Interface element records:
────────
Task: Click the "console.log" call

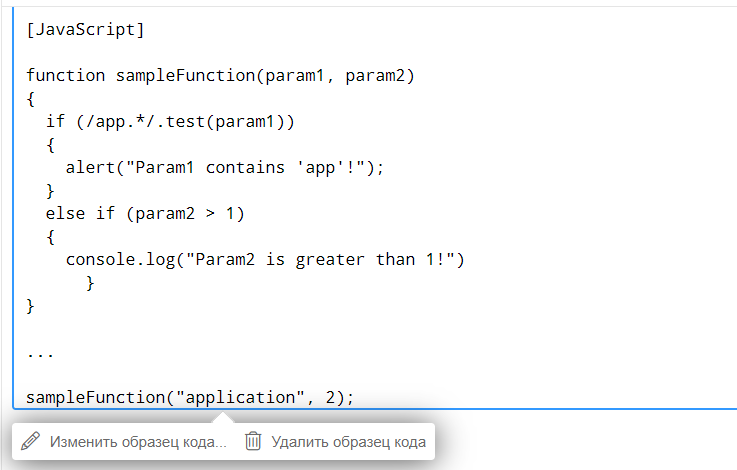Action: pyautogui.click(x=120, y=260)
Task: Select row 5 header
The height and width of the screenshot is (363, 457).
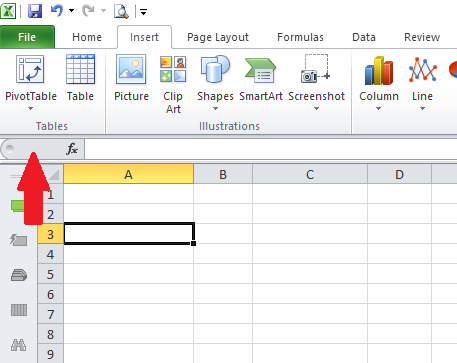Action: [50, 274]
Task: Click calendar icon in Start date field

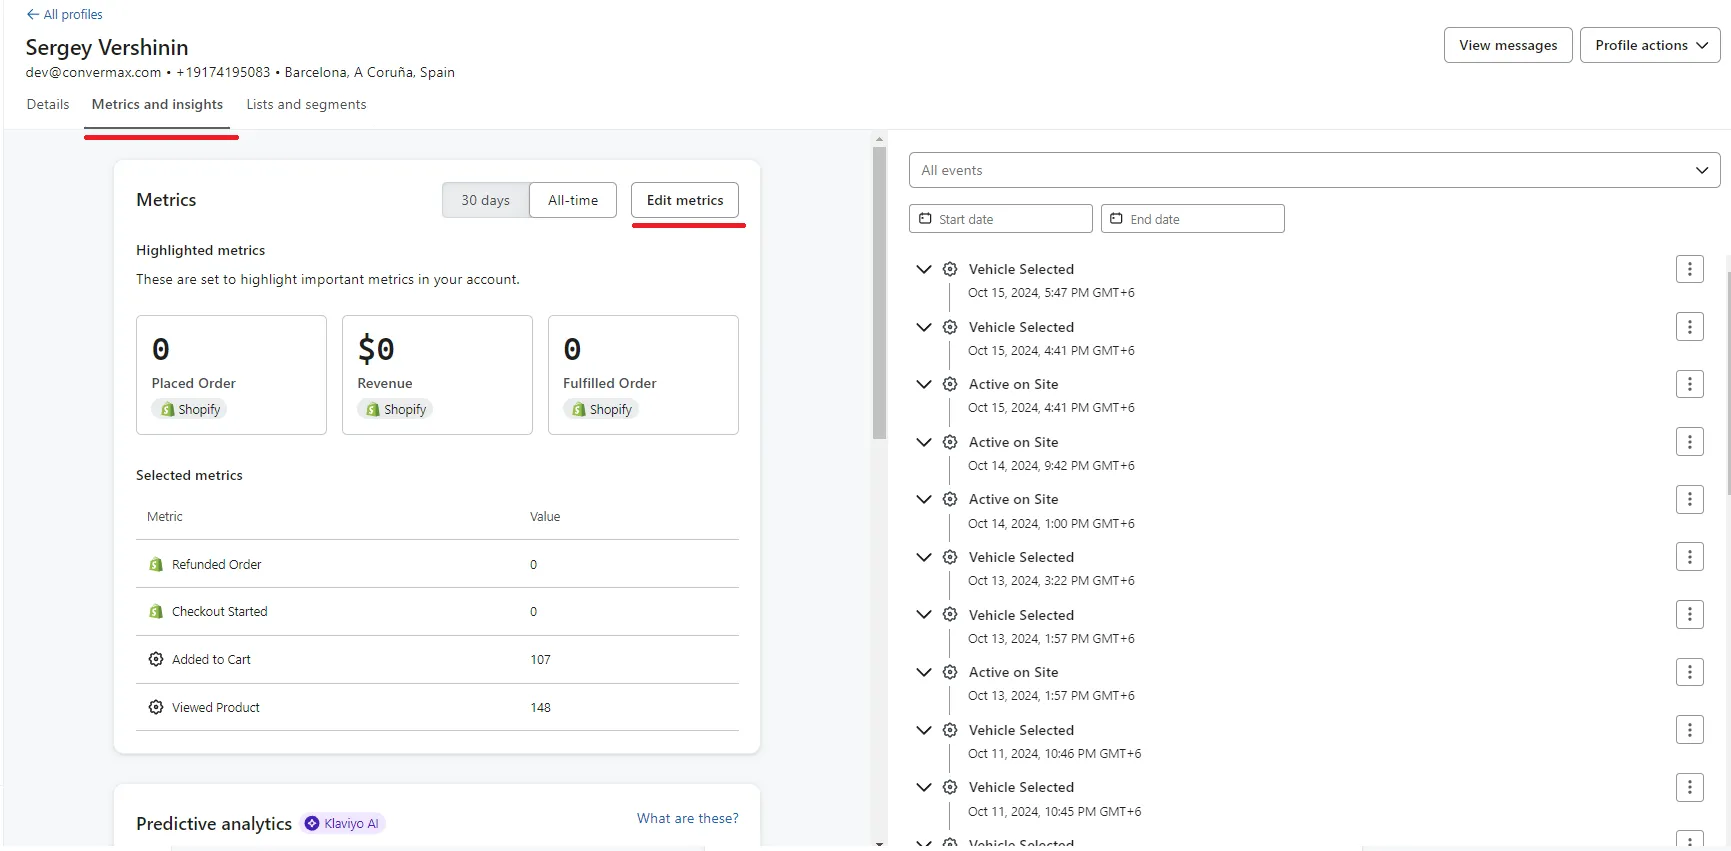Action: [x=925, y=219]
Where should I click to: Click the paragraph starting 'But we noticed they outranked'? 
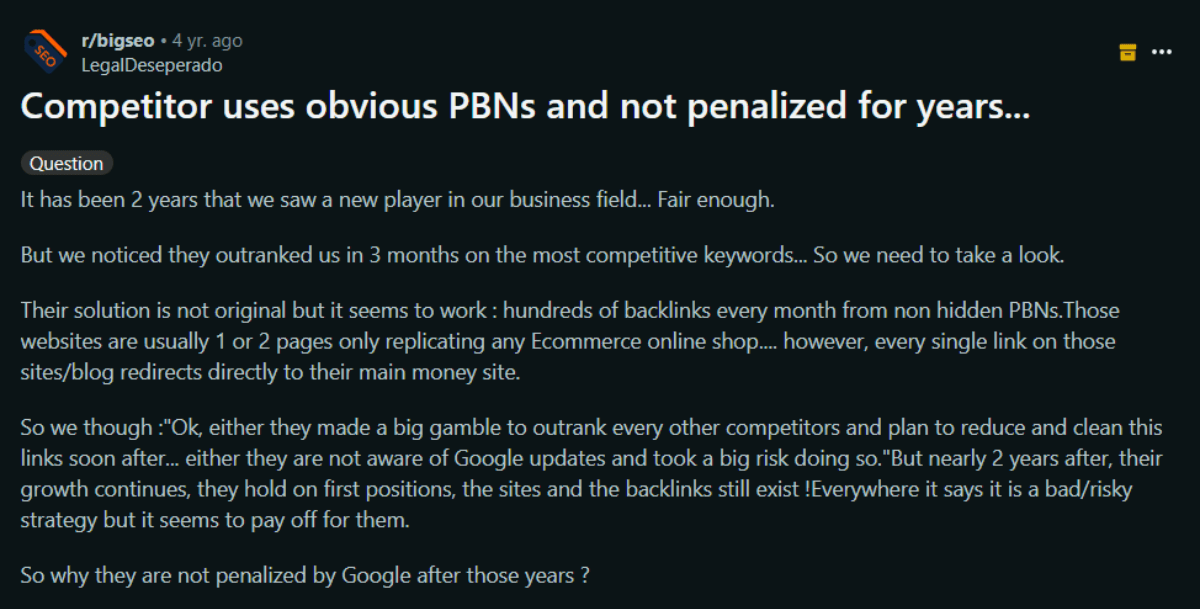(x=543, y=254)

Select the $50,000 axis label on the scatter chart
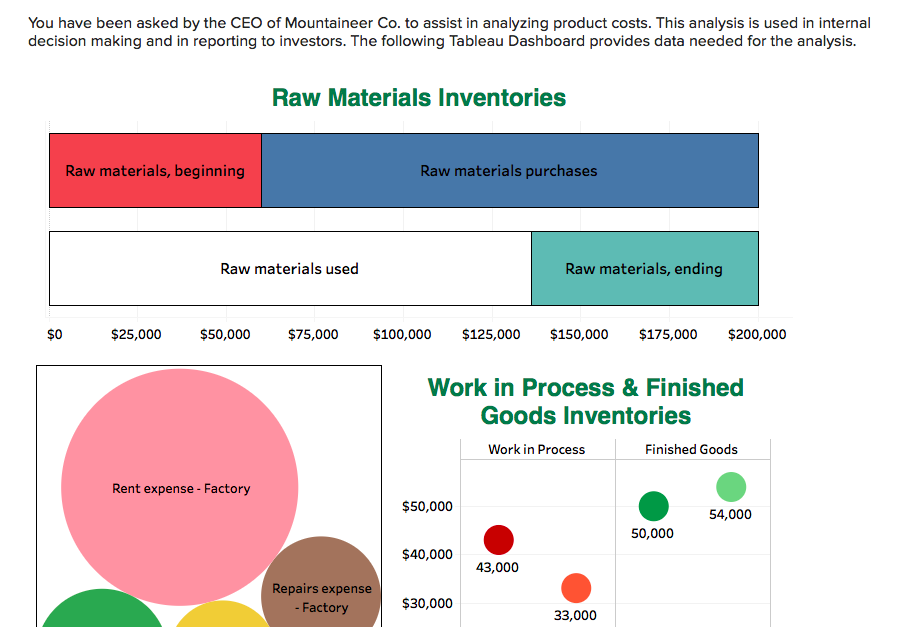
────────
* WORK TO COMPLETE: Return all of the data above line for line with no changes, but leave the pictures out.

* PROBLEM SOLUTION:
Task: Click the "console.log" call

Action: pyautogui.click(x=120, y=260)
Task: Select row 5 header
The height and width of the screenshot is (363, 457).
Action: [50, 274]
Task: Click calendar icon in Start date field

Action: [x=925, y=219]
Where should I click to: Click the paragraph starting 'But we noticed they outranked'? 
(x=543, y=254)

Select the $50,000 axis label on the scatter chart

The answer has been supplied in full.